In my view, the applicant has established a deprivation of her right to life, liberty and security of the person that was caused by her exclusion from the IFHP.

[92]      The applicant says that her exclusion from health care is not consistent with principles of fundamental justice because it is arbitrary. The respondent says that the applicant’s exclusion from the IFHP is fundamentally just because the program was never intended for illegal migrants who chose to come to Canada and to remain here illegally by choice.

[93]      At its core, the purpose of the IFHP is to provide temporary health care to legal migrants. Canada also provides IFHP coverage to some illegal migrants, such as victims of trafficking, who are often unwittingly illegal migrants. Canada feels responsible for such illegal migrants because of the fact that they have been exploited by unscrupulous human traffickers. Ms. Toussaint is neither a legal migrant nor is she unwittingly an illegal migrant. Although she entered this country legally, she chose to remain here illegally; there is nothing stopping her from returning to her country of origin. She has chosen her illegal status and, moreover, she has chosen to maintain it. I fail to see how her situation can be said to fall within the purpose of the IFHP. There is a principled reason why a victim of trafficking is entitled to health coverage for medical treatment if needed but other illegal migrants are not. The former is here through deception and manipulation by others; the latter is here by choice.

[94]      I do not accept the applicant’s submission that her exclusion from health care is not consistent with principles of fundamental justice because it is arbitrary. I see nothing arbitrary in denying financial coverage for health care to persons who have chosen to enter and remain in Canada illegally. To grant such coverage to those persons would make Canada a health-care safe haven for all who require heath care and health care services. There is nothing fundamentally unjust in refusing to create such a situation.

[95]      For these reasons this application is dismissed. Considering the issues involved which are in the public interest and beyond merely personal interests to the applicant, and considering the applicant’s personal circumstances, it is appropriate that there be no order as to costs.

JUDGMENT

THIS COURT ORDERS AND ADJUDGES that:

1. This application is dismissed;

2. A copy of these reasons for judgment and judgment are to be filed in docket IMM‑3761‑09; and

3. There is no order made as to costs.



[1] Entered into force on January 3, 1976; acceded to by Canada on May 19, 1976.

[2] Entered into force on January 4, 1969; ratified by Canada on October 14, 1970.

[3] The Supreme Court’s decision in Corbiere v.
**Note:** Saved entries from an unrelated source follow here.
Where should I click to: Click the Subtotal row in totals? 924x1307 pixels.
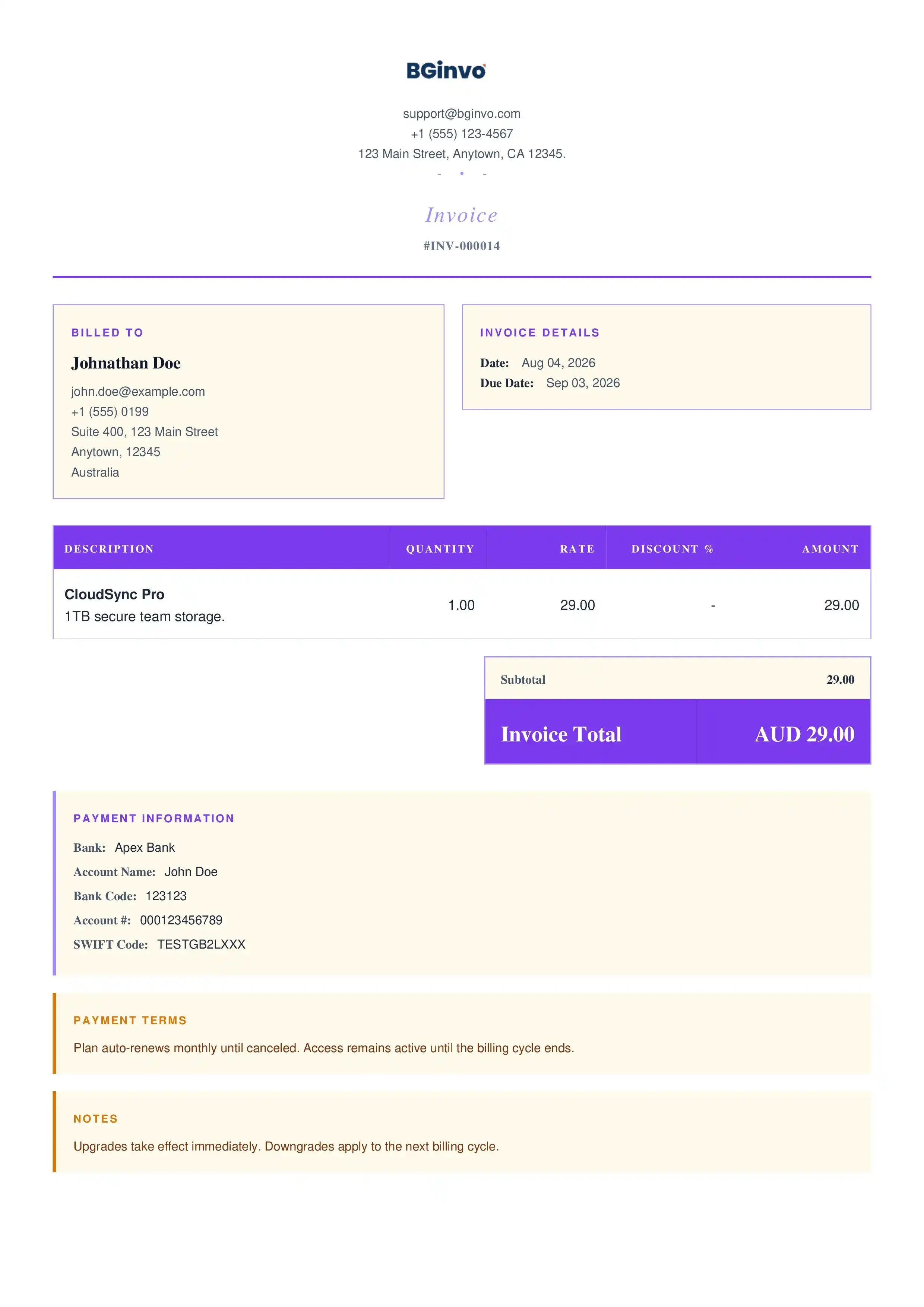pos(677,679)
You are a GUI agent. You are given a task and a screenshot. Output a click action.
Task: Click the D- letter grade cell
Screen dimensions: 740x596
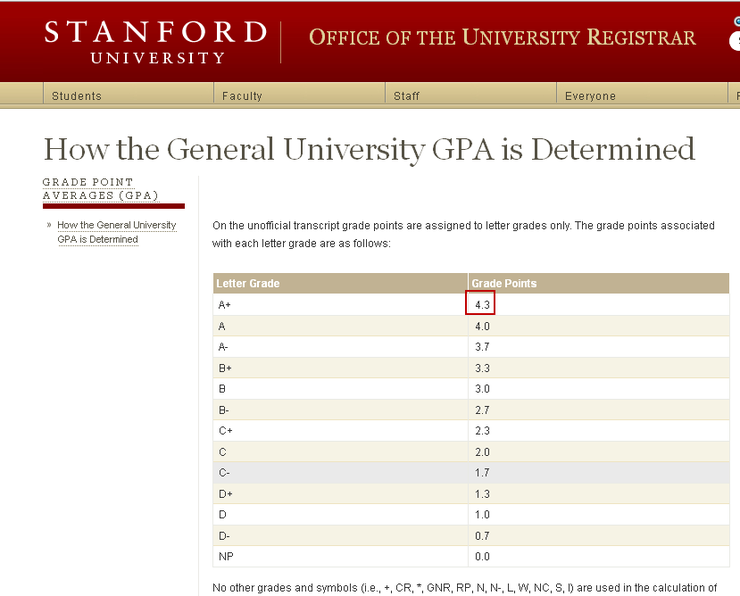340,536
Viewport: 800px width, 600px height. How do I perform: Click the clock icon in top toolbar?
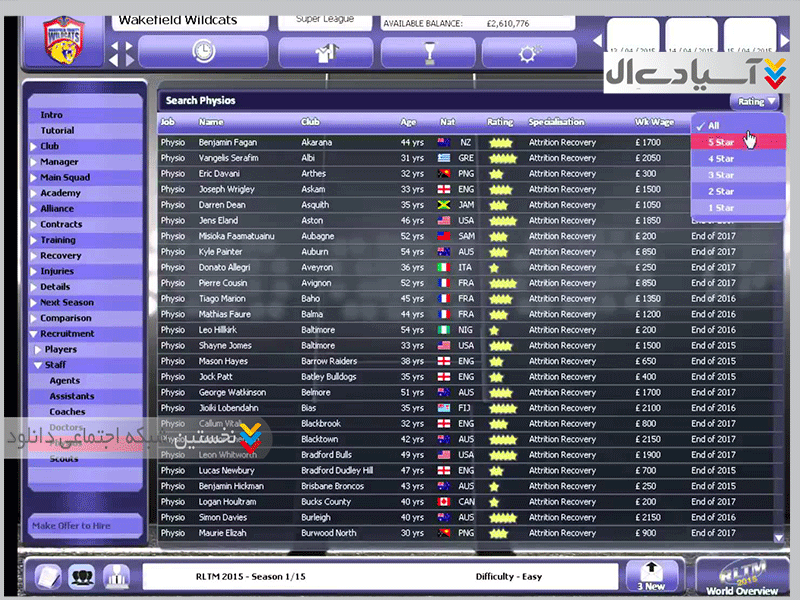203,51
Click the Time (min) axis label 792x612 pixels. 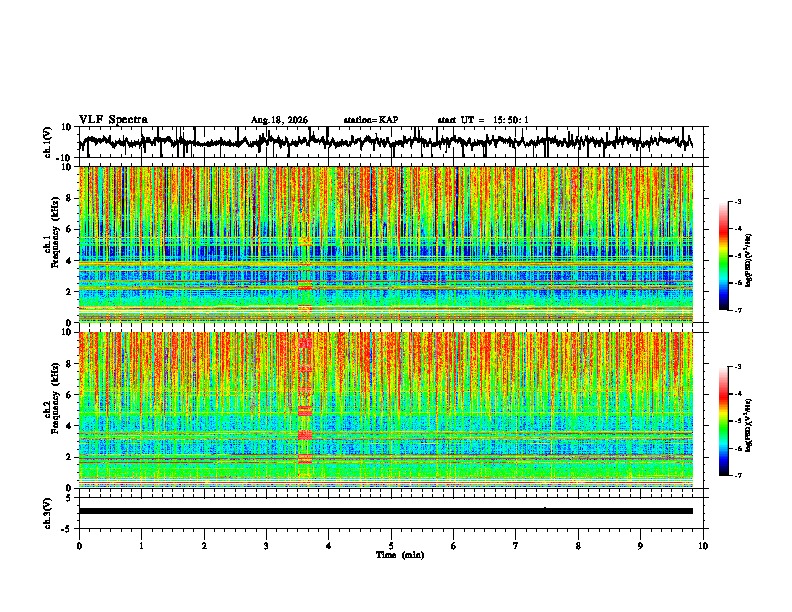400,555
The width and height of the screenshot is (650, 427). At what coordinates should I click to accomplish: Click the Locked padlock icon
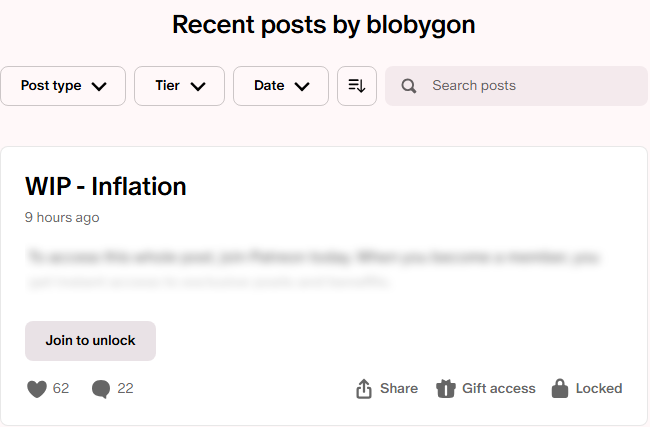pos(560,389)
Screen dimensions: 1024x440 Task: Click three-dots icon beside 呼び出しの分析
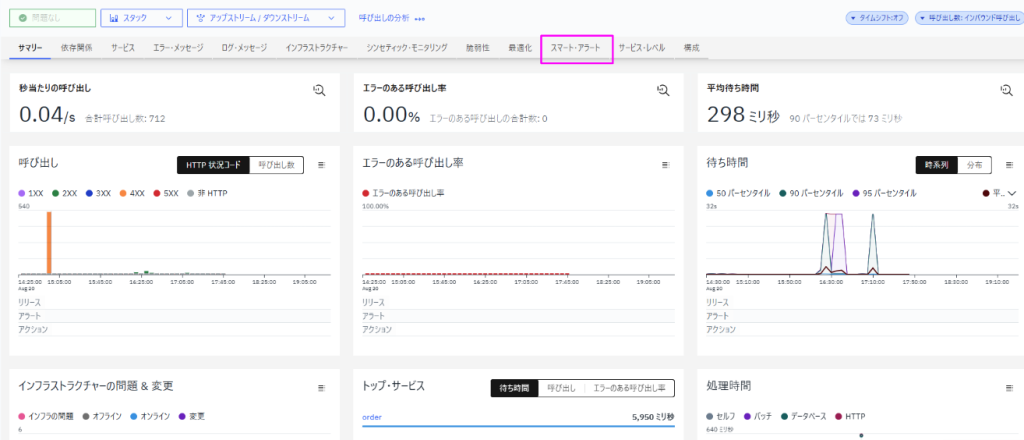point(420,19)
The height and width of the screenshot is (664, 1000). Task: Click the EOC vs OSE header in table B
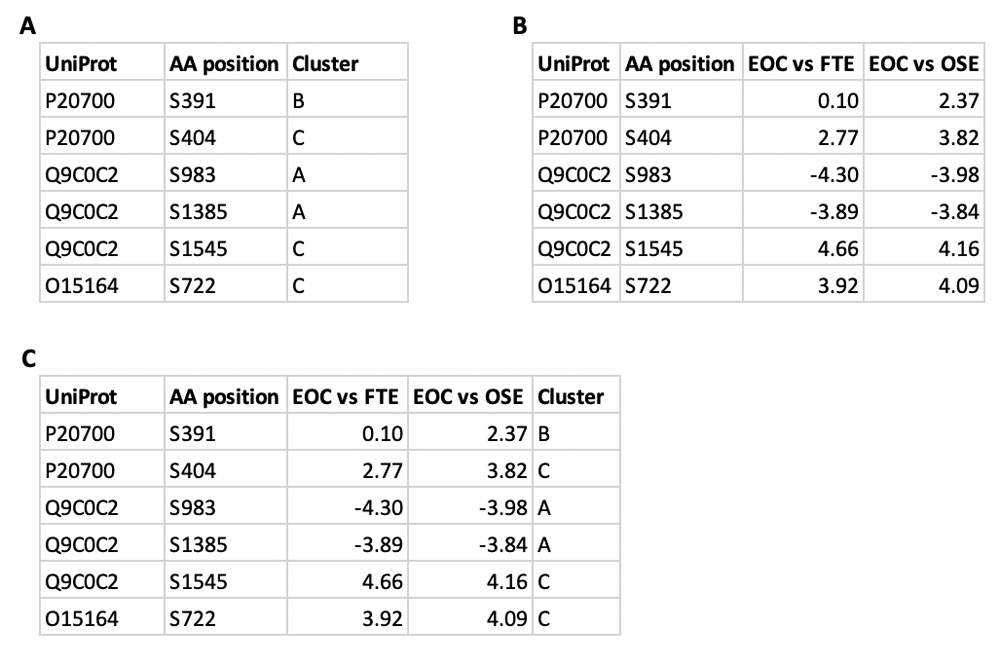click(x=923, y=64)
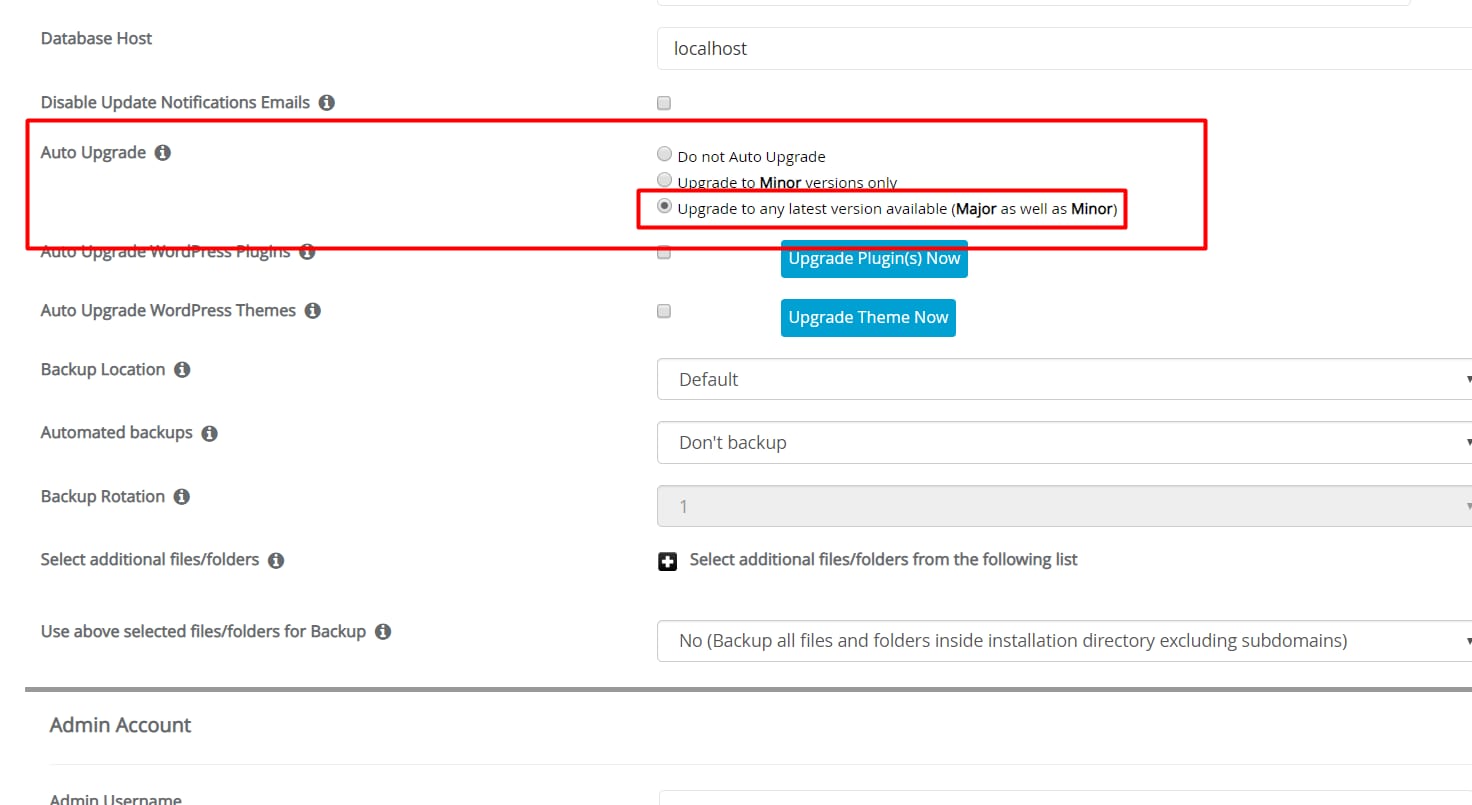Click info icon next to Backup Rotation
1472x805 pixels.
pos(182,497)
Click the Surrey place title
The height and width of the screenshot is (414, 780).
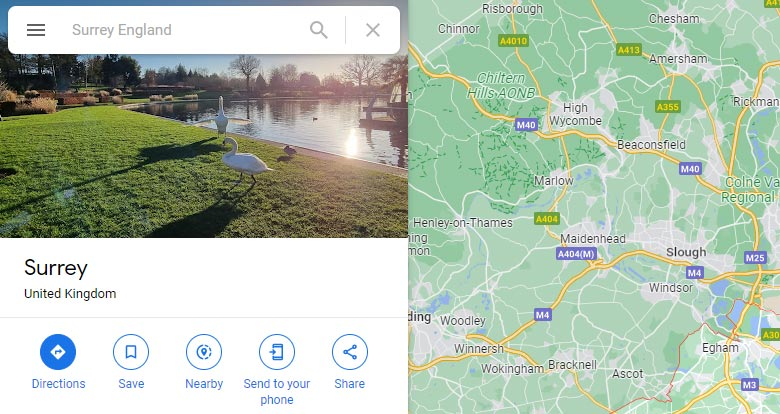click(56, 267)
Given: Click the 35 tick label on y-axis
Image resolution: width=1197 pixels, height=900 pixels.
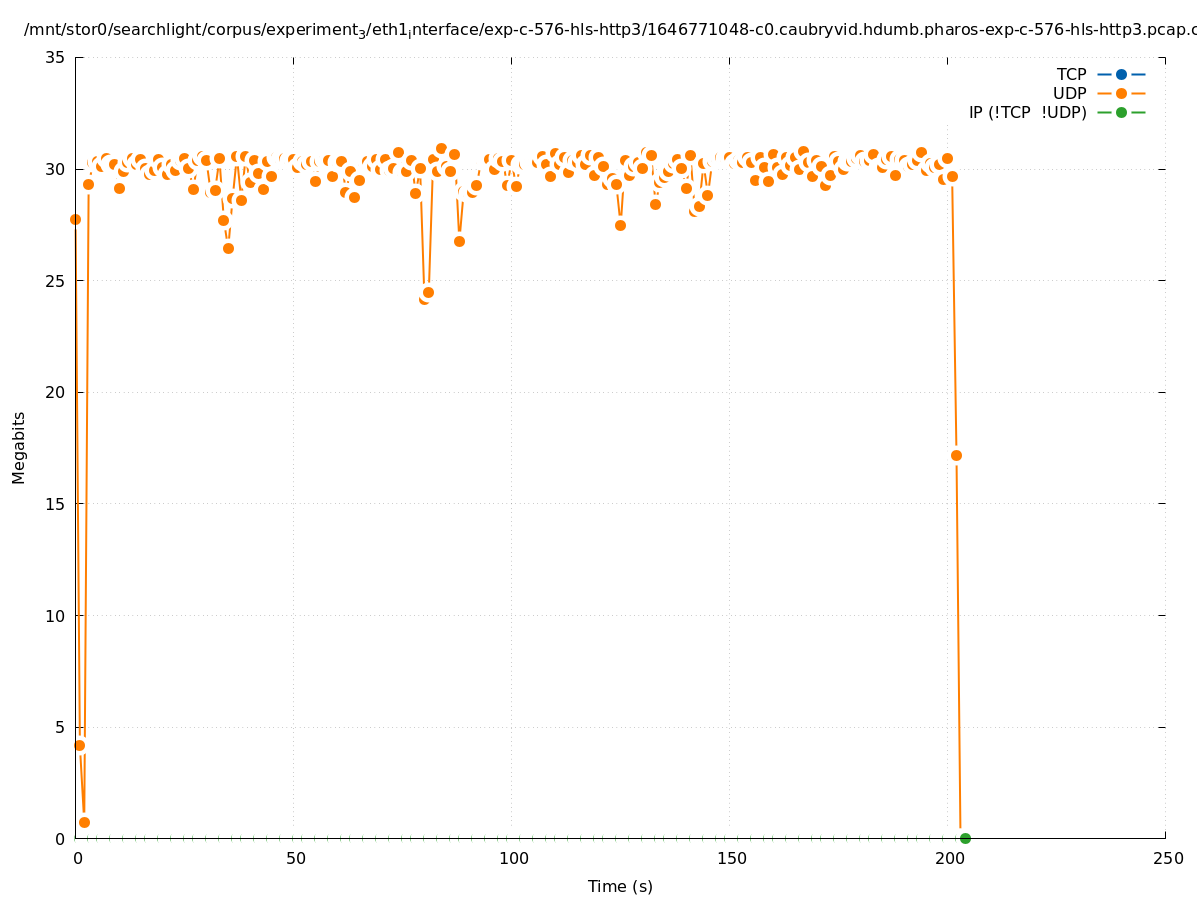Looking at the screenshot, I should (x=55, y=58).
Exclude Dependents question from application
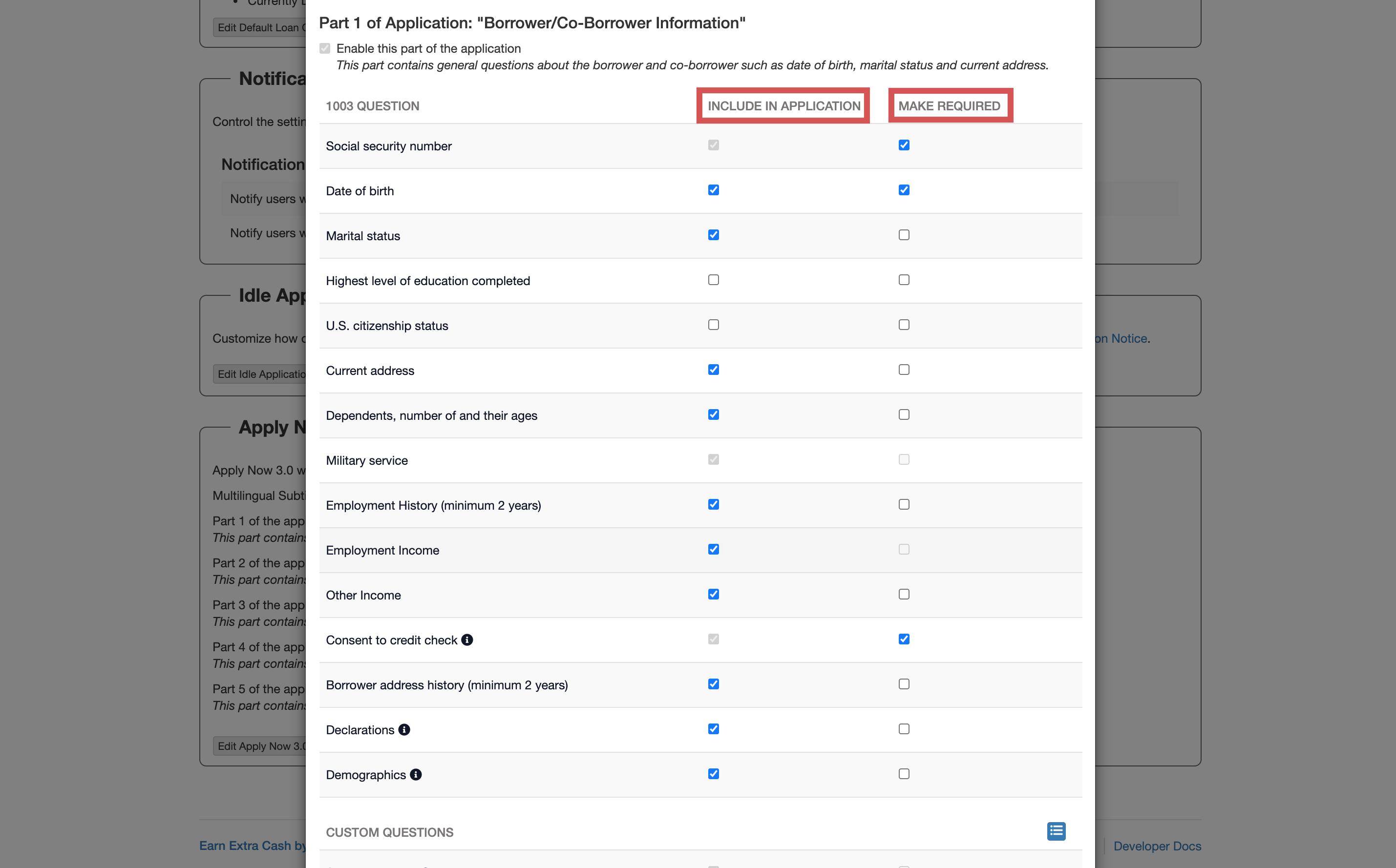Screen dimensions: 1396x868 tap(713, 414)
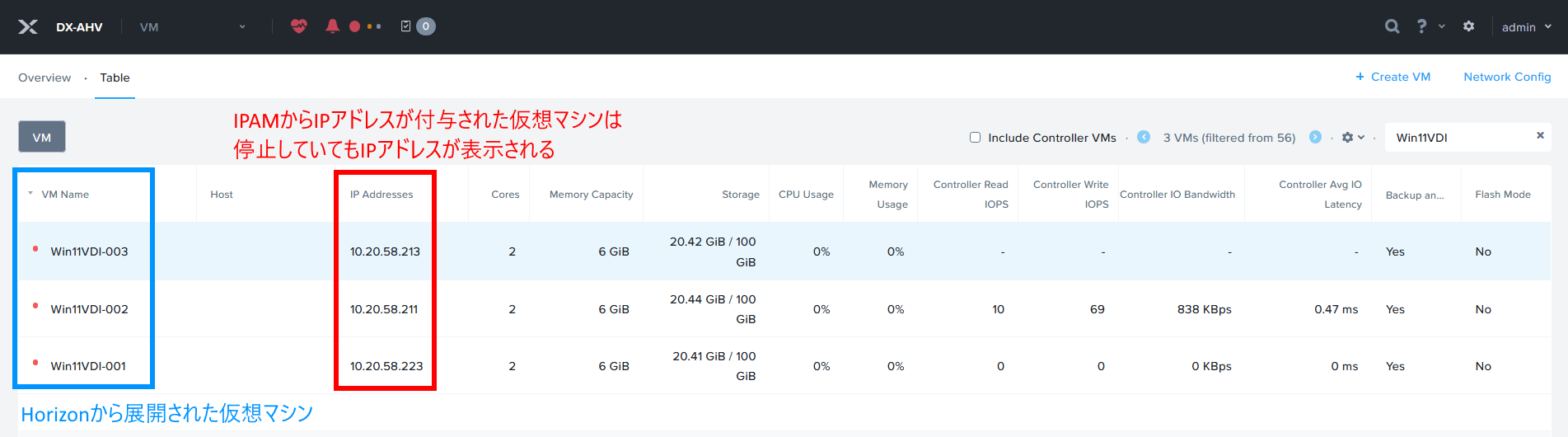Viewport: 1568px width, 437px height.
Task: Click the Create VM link
Action: tap(1392, 77)
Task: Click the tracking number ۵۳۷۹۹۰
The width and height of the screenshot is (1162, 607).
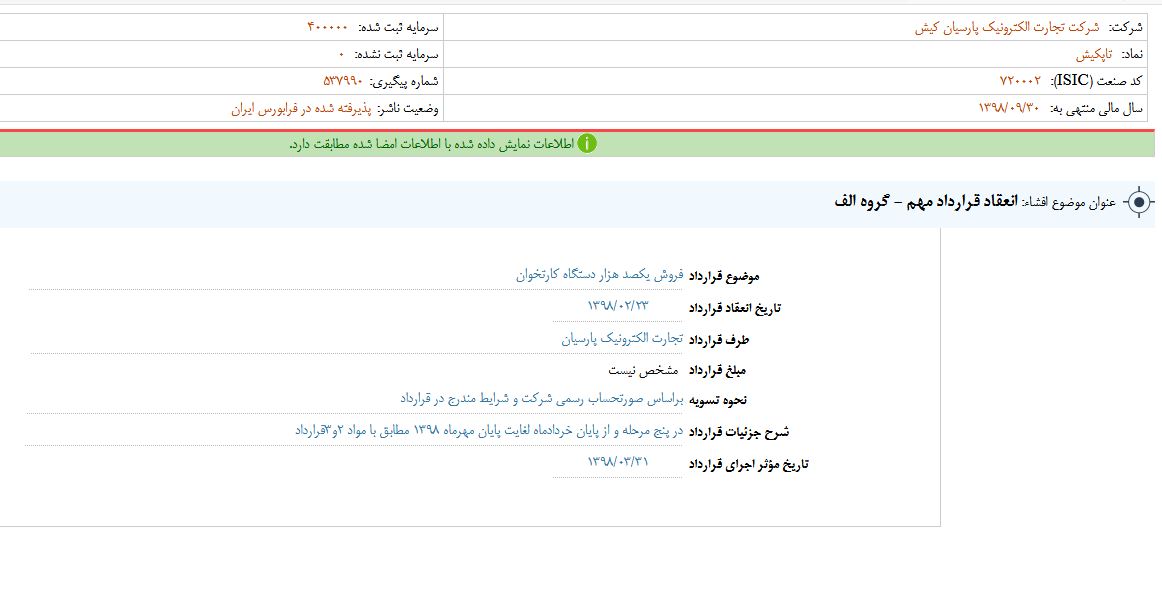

Canada (Minister of Indian and Northern Affairs), [1999] 2 S.C.R. 203 leaves open the possibility that “immigration status” may be considered an analogous ground in the future. In Corbiere, at para. 60, the Court recognized that in analysing whether a characteristic is an analogous ground “It is also central to the analysis if those defined by the characteristic are lacking in political power, disadvantaged, or vulnerable to becoming disadvantaged or having their interests overlooked”. It may be fair to say that illegal migrants lack political power, are frequently disadvantaged, and are incredibly vulnerable to abuse; this, combined with the difficulty of changing one’s illegal migrant status, might support an argument that such a characteristic is an analogous ground.

[4] It was entered into force in March 23, 1976 and acceded to by Canada on May 19, 1976.